While the cash on hand keeps on growing, the total debt remains almost unchanged, around $92 million. As a result, the net debt keeps on declining nicely. As of the end of Q4, it equaled only $8.1 million. Another good news is, that during Q1 2020, the volume of total debt declined significantly. In January, the principal amount of outstanding gold notes was reduced from $68.75 million to $63.875 million, and in March, it was reduced to $44,712,500.

Source: Own processing, using data of Seeking Alpha and Gran Colombia Gold

Gran Colombia has also released updated resources and reserves estimate, valid as of December 31, 2019. The volume of measured and indicated resources increased by 2%, to 1.36 million toz gold, at a gold grade of 11.7 g/t. The volume of inferred resources increased by 9%, to 1.27 million toz gold, at a gold grade of 9.6 g/t. The volume of reserves declined by 3%, to 670,000 toz gold, at a gold grade of 10.5 g/t. Overall, in 2019, Gran Colombia was able to outline more gold than it produced, which is positive news.

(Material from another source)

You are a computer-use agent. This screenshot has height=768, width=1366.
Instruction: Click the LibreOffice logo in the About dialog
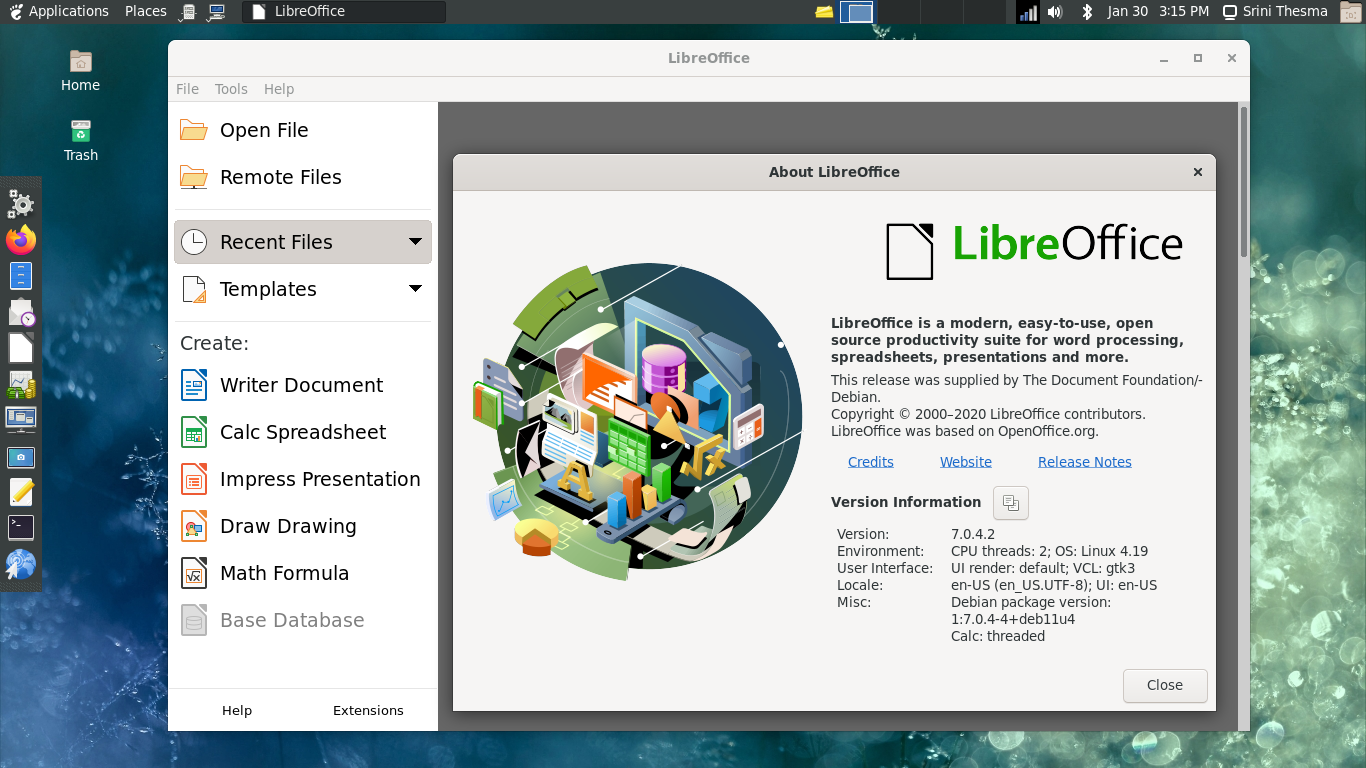909,251
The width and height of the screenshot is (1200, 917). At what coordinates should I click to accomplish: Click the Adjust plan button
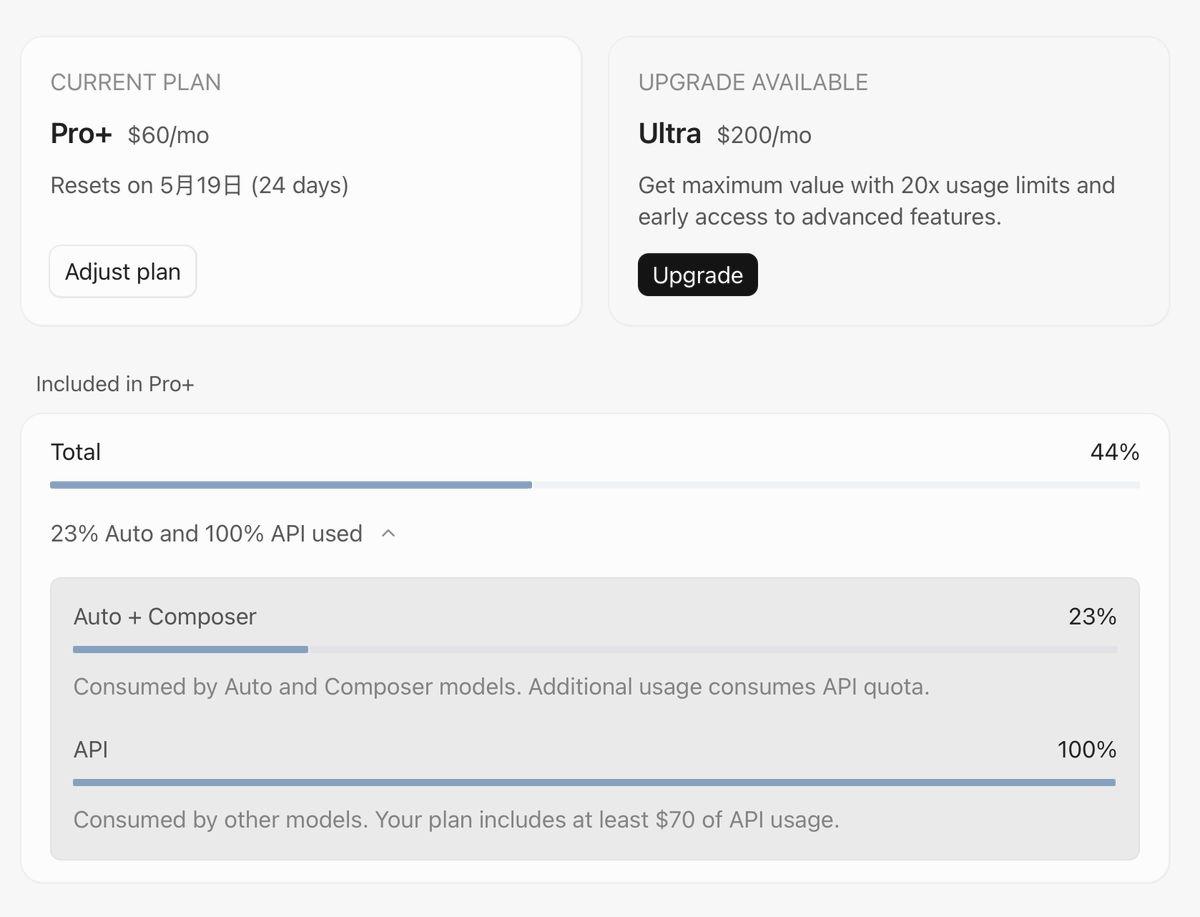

Another positive news is that Segovia also should produce a lot of gold in 2020. According to the guidance, the annual production should range from 200,000 to 220,000 toz gold. Fortunately, the coronavirus hasn’t disrupted Gran Colombia’s operations yet, and the guidance is still valid. However, according to Lombardo Paredes, Gran Colombia’s CEO, while the Q1 operations were not disrupted, April may be challenging.

Gran Colombia intends to be very active on the exploration front in 2020. It plans to drill 45,000 meters at Segovia. Approximately 1/3 of the drilling should be focused on regional targets, especially on the known veins that haven’t been mined yet. However, also here, some risk of coronavirus-related delays and disruptions exists.

As can be seen in the chart above, Gran Colombia Gold’s shares were really heavily impacted by the coronavirus crisis. The share price experienced a more than 50% decline between the middle of February and the middle of March. Although the share price has slightly recovered from the lows around $2.2, the situation is still complicated. The gold price recovered from $1,450/toz to $1,640/toz and remained above the $1,600/toz level for several days, but today, it broke the psychological support and started declining. The stock market (represented by the Dow Jones Industrial Average) is stuck at a resistance level that is situated around the level of 22,500 points. The panic phase of this crisis is maybe over, but the declines (probably less dramatic) may return. In this case, Gran Colombia’s shares could retest their recent low around $2.2.

What I like about Gran Colombia Gold’s Q4:

  • The gold production set a new record high.
  • The revenues and operating cash flow set new record highs too.
  • The net debt kept on declining rapidly.

What I don’t like about Gran Colombia Gold’s Q4:

  • The AISC increased to $1,003/toz gold.
  • The company made a C$15 million private placement, although it had a very comfortable cash position. It is questionable whether the share dilution was really inevitable.

Disclosure: I am/we are long TPRFF. I wrote this article myself, and it expresses my own opinions. I am not receiving compensation for it (other than from Seeking Alpha). I have no business relationship with any company whose stock is mentioned in this article.